* _TASK TO COMPLETE_: Leave out every picture, and restate word for word only the lines from the one containing "614x364 pixels." through the end of the material.

* _PROVIDED ENTRIES_:
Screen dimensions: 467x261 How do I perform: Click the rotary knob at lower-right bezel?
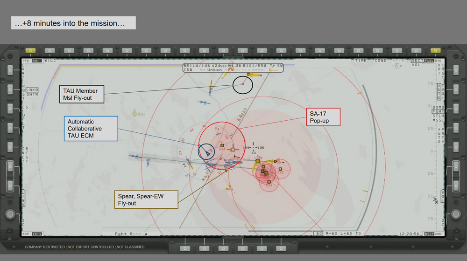coord(456,214)
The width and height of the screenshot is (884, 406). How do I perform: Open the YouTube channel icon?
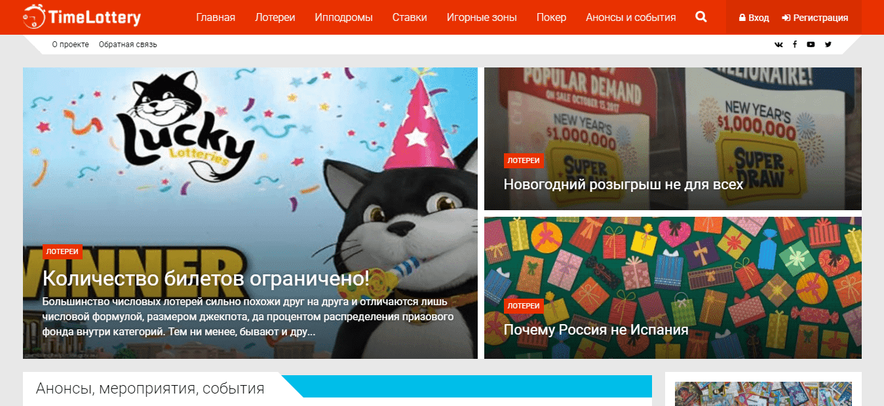[811, 45]
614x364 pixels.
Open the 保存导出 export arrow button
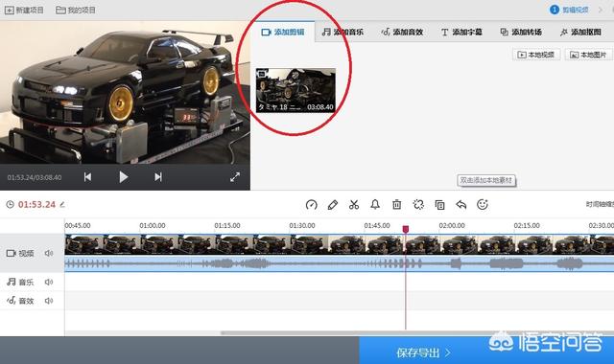pos(423,353)
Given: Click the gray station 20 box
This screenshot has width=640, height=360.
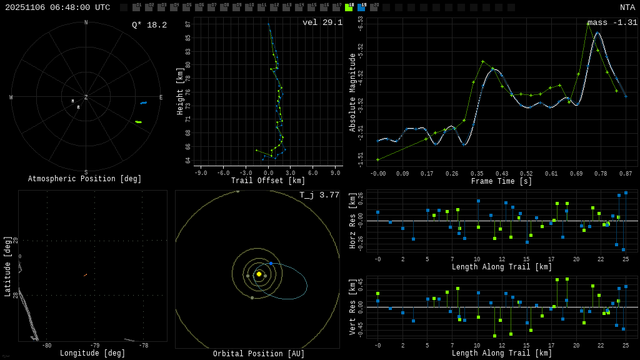Looking at the screenshot, I should [374, 8].
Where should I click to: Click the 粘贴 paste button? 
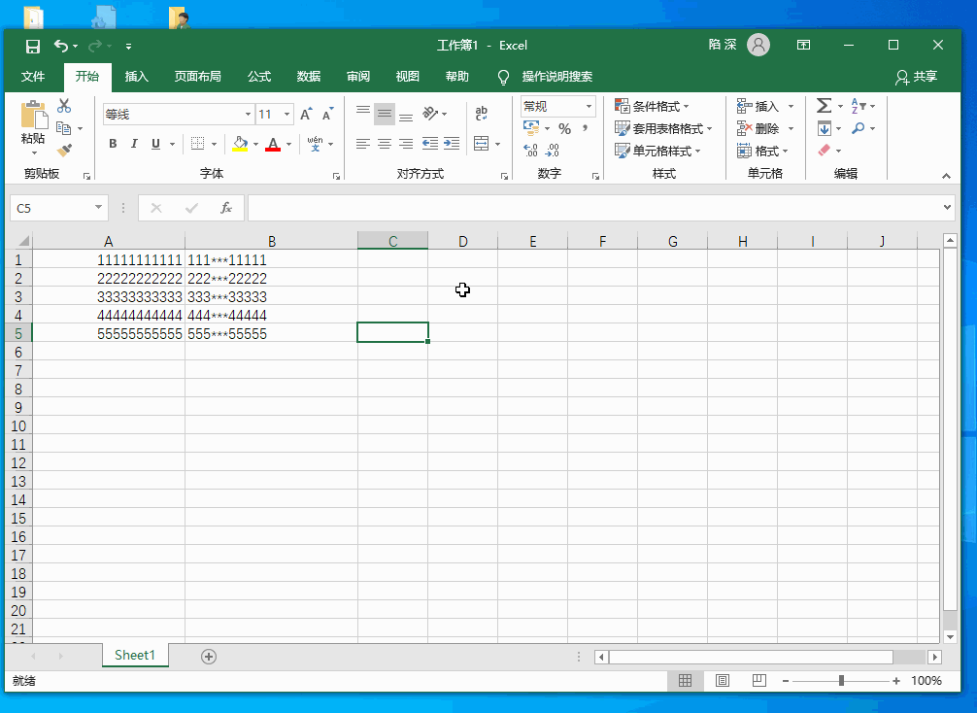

* _ANSWER SECTION_:
614x364 pixels.
Open the 保存导出 export arrow button
pos(423,353)
Given: Click the gray station 20 box
This screenshot has width=640, height=360.
Looking at the screenshot, I should [374, 8].
Where should I click to: Click the 粘贴 paste button? 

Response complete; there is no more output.